7 Replies Latest reply on Jul 13, 2016 6:01 AM by Jay Parikh

# Percentile of a dataset having a lot of similar values: RFM Analysis

I'm trying to do RFM analysis and I am confused how to divide the percentile for frequency.

I have a dataset of about 50,000 rows.

For frequency, i have:

54% of those are 1 orders

20% of those are 2 orders

and the rest is divided between values 3 through 54 orders.

By dividing it as it is in group of 20%, customers with 1 order are getting 3 different weights.

Should I just put all the 54% of 1 time buyers into the first percentile i.e. give the weight of 1? Would this be a fair way to do it?

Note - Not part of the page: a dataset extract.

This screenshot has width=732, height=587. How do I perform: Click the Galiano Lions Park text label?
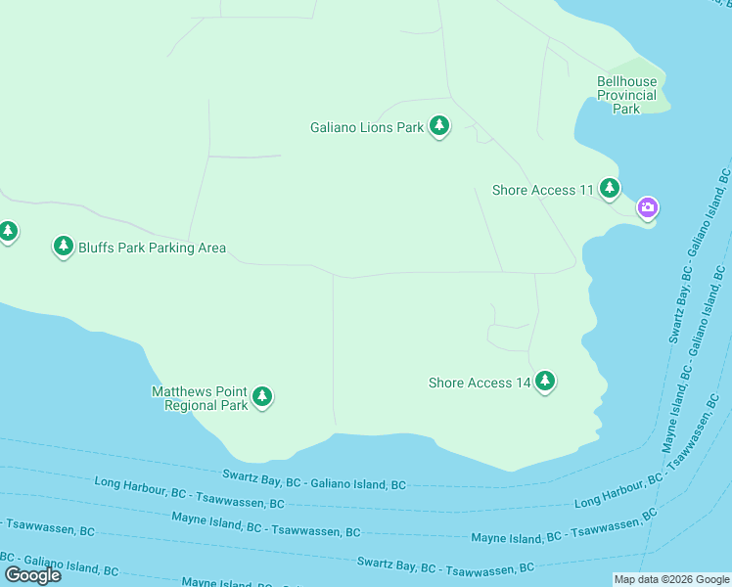tap(367, 127)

Or should I put 1's and 2's into first percentile i.e. give weight of 1?

• ###### 2. Re: Percentile of a dataset having a lot of similar values: RFM Analysis

hi Jay,

So I think what you are saying here (and correct me if I'm wrong)...that in the Frequency part of your RFM model you are unable to split the customer down to the number you'd want in each percentile, as there are very few groups (ignoring the few customers who have purchased more than 2 times...who get put into 3 further groups)?

Without knowing which business you are in (so don't know the %age of customers ideally in each group)...this is absolutely fine. As it's only when you add the Recency (R) and Spend/Monetary-value (M) that customer fit in their final segment.

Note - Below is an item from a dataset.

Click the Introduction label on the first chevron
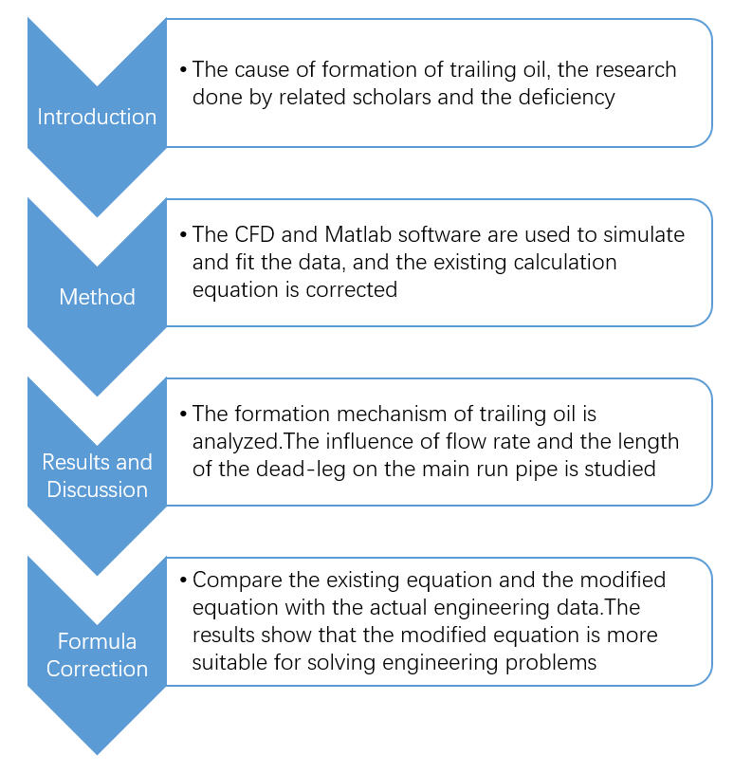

So for example (make things nice and easy and say we have 1000 customers)...you might well have, say, 40% (400 customers) of customers fitting in to your final group on Frequency (F), of say 5+ purchases. However you might only have 10% of these in your most Recency (R) group, so 40 customers (or 4%)...then of these 40 you might only have 50% in your most valuable/high spend (M) classification (so 2% or 20 customers). So in your top group of, lets call them 'Gold', customers you only have 2% (or 20) despite having over 400 in the Top R group.

Hopefully I've understood your question, and the above helps, but if not let me know (ideally with some dummy data) and I can take another look.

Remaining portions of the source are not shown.